Der Einwand der Klägerin, dass es ihr nicht möglich gewesen sei, das von der B-GmbH erworbene Grundstück auf eigene Rechnung zu verwerten, weil die B-GmbH —anders als die Entwicklungsträgerin in dem dem (BFHE 155, 164, BStBl II 1989, 157) zugrunde liegenden Fall— nicht für ihre, der Klägerin, Rechnung gehandelt habe, geht fehl. Das Handeln der B-GmbH auf Rechnung der Klägerin ergibt sich, auch ohne dass dies ausdrücklich hervorgehoben werden musste, schon daraus, dass die B-GmbH sowohl zur Herausgabe des aus der Geschäftsbesorgung Erlangten verpflichtet war (§ 667 BGB) als auch Ersatz ihrer zur Ausführung des Auftrags gemachten Aufwendungen verlangen konnte (§ 670 BGB).

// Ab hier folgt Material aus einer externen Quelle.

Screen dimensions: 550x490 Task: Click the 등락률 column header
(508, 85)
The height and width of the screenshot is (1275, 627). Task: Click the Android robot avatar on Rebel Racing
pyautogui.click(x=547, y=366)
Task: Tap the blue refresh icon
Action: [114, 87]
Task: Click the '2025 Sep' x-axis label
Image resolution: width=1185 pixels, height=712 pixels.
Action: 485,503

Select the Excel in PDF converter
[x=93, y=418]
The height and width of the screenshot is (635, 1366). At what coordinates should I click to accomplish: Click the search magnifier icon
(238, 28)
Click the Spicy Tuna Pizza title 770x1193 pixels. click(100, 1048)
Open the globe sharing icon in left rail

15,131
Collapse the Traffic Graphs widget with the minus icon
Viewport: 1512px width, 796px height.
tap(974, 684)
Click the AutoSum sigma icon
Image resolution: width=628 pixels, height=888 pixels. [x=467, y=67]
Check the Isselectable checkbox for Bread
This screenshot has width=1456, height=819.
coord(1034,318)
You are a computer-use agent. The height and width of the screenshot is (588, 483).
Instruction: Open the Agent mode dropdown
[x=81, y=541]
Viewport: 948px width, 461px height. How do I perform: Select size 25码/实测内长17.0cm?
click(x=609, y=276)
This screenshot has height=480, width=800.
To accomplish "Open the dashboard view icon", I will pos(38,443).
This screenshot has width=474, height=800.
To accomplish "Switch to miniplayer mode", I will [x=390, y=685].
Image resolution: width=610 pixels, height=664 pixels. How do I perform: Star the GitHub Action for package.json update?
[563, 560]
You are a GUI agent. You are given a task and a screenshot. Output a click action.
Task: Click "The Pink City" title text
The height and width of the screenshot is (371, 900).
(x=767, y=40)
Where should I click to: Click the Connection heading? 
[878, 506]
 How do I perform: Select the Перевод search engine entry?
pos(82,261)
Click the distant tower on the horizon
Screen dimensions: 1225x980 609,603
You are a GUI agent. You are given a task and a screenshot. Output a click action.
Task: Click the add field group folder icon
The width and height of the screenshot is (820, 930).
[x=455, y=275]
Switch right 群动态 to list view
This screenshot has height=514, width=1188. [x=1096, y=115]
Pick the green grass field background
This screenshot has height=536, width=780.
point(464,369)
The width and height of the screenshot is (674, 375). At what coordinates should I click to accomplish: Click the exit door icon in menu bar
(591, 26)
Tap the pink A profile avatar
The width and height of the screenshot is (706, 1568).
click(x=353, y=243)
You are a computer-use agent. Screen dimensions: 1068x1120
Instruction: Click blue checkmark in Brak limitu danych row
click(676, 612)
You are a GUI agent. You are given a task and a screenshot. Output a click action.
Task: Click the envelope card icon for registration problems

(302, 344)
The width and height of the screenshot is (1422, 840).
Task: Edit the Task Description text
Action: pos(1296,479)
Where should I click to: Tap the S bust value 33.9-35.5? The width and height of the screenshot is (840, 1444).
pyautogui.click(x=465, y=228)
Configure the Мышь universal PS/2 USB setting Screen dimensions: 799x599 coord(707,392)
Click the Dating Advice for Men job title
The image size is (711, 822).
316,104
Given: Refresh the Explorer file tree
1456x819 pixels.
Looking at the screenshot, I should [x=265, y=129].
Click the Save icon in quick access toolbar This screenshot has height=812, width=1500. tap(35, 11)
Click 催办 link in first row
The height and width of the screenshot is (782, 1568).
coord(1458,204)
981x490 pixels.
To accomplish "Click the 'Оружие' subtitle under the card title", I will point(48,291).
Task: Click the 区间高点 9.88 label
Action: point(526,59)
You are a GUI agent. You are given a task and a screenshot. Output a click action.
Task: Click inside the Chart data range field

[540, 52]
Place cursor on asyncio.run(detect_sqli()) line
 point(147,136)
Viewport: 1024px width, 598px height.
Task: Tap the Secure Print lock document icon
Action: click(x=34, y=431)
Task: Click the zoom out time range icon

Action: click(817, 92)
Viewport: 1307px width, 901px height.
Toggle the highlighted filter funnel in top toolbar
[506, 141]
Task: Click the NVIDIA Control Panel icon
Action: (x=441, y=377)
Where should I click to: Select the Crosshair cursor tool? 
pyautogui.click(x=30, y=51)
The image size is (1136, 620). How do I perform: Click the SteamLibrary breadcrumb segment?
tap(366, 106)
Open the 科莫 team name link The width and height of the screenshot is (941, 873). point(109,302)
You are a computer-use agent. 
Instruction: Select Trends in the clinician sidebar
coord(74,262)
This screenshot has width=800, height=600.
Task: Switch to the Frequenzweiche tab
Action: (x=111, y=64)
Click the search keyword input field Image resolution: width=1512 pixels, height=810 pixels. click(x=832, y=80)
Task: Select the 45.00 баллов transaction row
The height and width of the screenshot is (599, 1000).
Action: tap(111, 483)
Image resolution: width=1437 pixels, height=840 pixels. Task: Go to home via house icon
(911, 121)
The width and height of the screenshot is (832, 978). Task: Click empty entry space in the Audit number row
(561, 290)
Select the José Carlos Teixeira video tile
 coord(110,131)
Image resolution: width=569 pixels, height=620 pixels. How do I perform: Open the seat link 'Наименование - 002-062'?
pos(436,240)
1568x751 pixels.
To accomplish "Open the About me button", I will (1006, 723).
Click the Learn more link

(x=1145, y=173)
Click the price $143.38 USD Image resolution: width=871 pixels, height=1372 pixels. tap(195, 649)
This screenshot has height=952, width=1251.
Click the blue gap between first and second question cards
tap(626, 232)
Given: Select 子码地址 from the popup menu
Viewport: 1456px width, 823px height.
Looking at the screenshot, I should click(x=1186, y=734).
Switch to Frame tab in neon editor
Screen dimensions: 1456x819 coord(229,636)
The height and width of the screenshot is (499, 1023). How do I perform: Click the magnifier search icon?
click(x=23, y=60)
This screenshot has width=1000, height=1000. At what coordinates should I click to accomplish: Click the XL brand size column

Für die Anwendung des § 1 Abs. 2 GrEStG 1983 kommt es entgegen der Auffassung der Klägerin nicht darauf an, welche generellen Ziele mit der Gründung der B-GmbH verfolgt wurden (vgl. , BFHE 111, 360, BStBl II 1974, 251, und vom II R 86/67, BFHE 117, 89, BStBl II 1976, 27), welchem Zweck die Unterstützung der Klägerin bei der Durchführung der Maßnahme diente und ob sich die B-GmbH von einem Entwicklungsträger i.S. des § 167 des Baugesetzbuchs (BauGB) unterscheidet. Entscheidend ist allein, dass die Klägerin durch den Geschäftsbesorgungsvertrag die Möglichkeit erhielt, das im Vertrag bezeichnete Grundstück auf eigene Rechnung zu verwerten. Ob dieser Vertrag gemäß § 313 Satz 1 BGB hinsichtlich der Verpflichtung der B-GmbH zum Erwerb des Grundstücks der Beurkundung bedurfte (vgl. dazu IVa ZR 263/85, Neue Juristische Wochenschrift —NJW— 1987, 2071, unter 2. a), kann mit Rücksicht auf § 41 Abs. 1 Satz 1 der Abgabenordnung (AO 1977) dahinstehen, weil die Vertragsparteien den Vertrag durchgeführt und sein wirtschaftliches Ergebnis bestehen gelassen haben (vgl. , BFHE 155, 153, BStBl II 1989, 52, und vom II R 55/88, BFH/NV 1991, 556).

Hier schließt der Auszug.